Add persistent Python REPL tool for Templates by datvo06 · Pull Request #687 · BasisResearch/effectful

datvo06 · 2026-06-11T21:38:28Z

Closes #678.

Adds a generic code-execution tool a Template's LLM can call to run Python before producing a final answer. Few desiderata:
(1) linked to the Template's lexical context
(2) persistent state across tool calls
(3) redirected output streams.

Example.

from effectful.handlers.llm import Template, LiteLLMProvider
from effectful.handlers.llm.completions import PythonRepl
from effectful.handlers.llm.evaluation import UnsafeEvalProvider
from effectful.ops.semantics import handler
from effectful.ops.types import NotHandled

readings = [12, 19, 23, 31, 8, 27]

@Template.define
def outlier_count() -> int:
    """Use the `exec_code` tool to compute how many values in `readings`
    lie more than one population stdev from the mean; return that count."""
    raise NotHandled

with handler(LiteLLMProvider()), handler(UnsafeEvalProvider()), handler(PythonRepl()):
    n = outlier_count()

The LLM runs code across rounds with state persisting:

exec_code("m = ...; s = ...")   ->  ""        # readings came from lexical scope
exec_code("print(...using m, s...)")  ->  "2\n"   # m, s persisted from the prior call

ReplSession (evaluation.py): a plain class seeded from a lexical context. Each run(source) executes one complete snippet in exec mode through the parse/compile/exec effect operations (so the installed eval-provider owns sandboxing), captures stdout/stderr into a per-call buffer, and persists bindings in self.locals across calls. Per-snippet filenames keep each cell's source in linecache so cross-snippet tracebacks format correctly; the traceback formatter trims the effect-machinery frames so the LLM sees only its own code.

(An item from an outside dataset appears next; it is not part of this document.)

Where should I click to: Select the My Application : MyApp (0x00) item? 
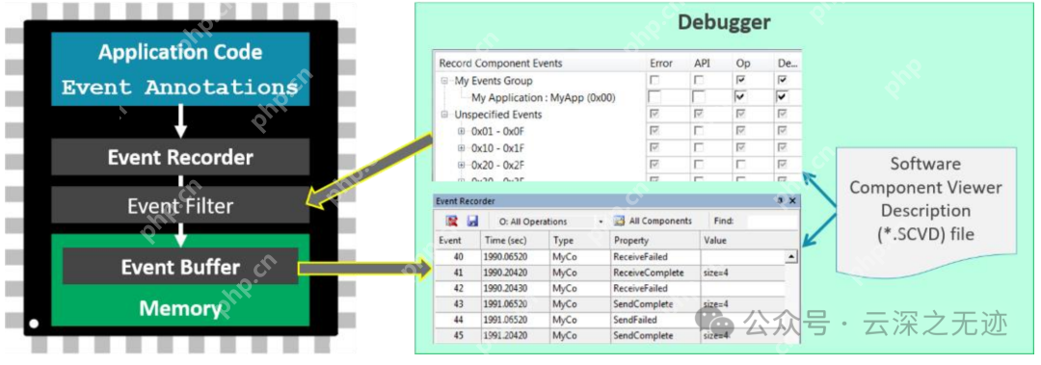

PythonRepl (completions.py): a collect_tools handler exposing an exec_code Tool bound to a session that persists for the Template invocation. Off by default. Sessions are keyed by id(env) and pruned via weakref.finalize (no leak, no id-reuse), created lazily on first use.

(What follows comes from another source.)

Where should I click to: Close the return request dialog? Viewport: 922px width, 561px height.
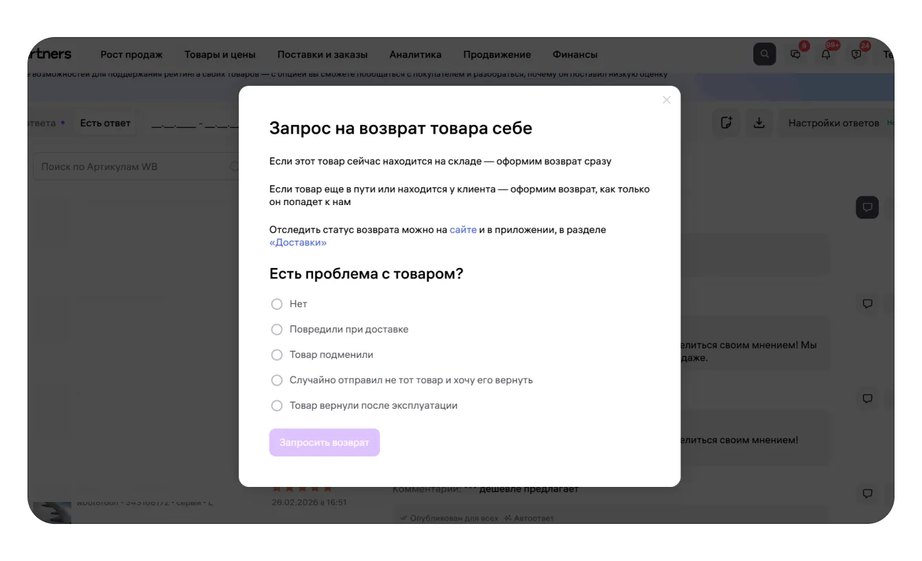(x=666, y=100)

The exec op docstring now states its binding-effects contract: after exec(bytecode, env), env reflects all top-level bindings — new and rebound alike.

Fenced to UnsafeEvalProvider (#685). RestrictedEvalProvider drops rebindings of seeded names and lacks RestrictedPython's print wiring. The two restricted REPL tests are xfail(strict) against #685 and flip to xpass when it lands.

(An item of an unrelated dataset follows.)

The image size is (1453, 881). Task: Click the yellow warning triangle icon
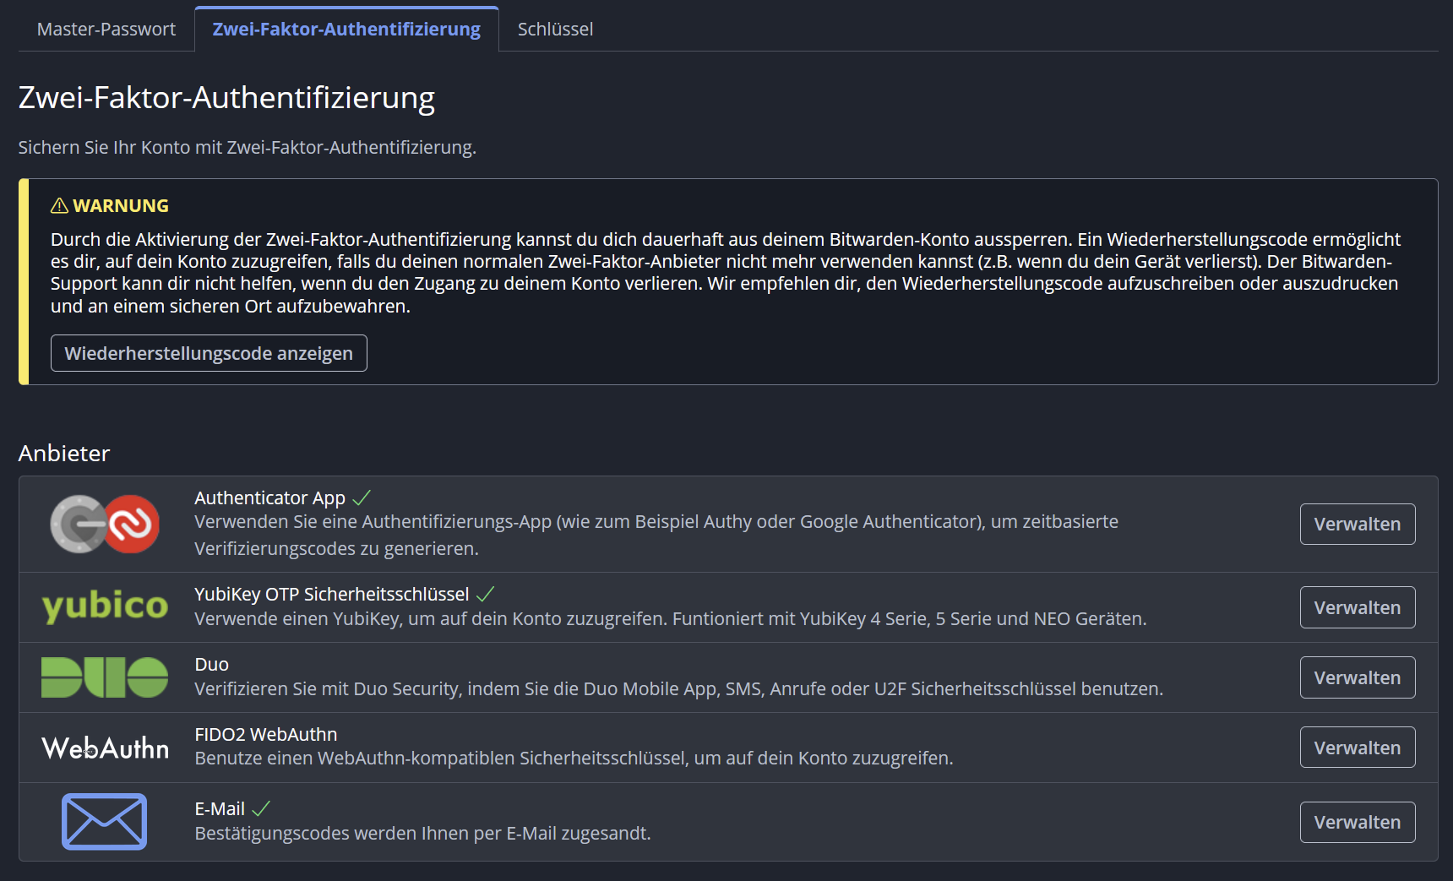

Tests. 12 ReplSession laws and 7 PythonRepl handler tests, deterministic under UnsafeEvalProvider (seed, persistence, rebind, multi-statement, print, syntax-error, exception isolation, KeyboardInterrupt-propagation, traceback trim, cross-snippet traceback, reentrancy, effect-routing; off-by-default, exposes-tool, name-collision, composes-with-LexicalReaders, lazy creation, same-session-across-rounds, distinct-env). Plus one replayed gpt-4o-mini integration test where the model genuinely uses exec_code across rounds to compute a statistic.

Decoupled from LexicalReaders by default; coupling REPL-created symbols into the readers is noted as a follow-up.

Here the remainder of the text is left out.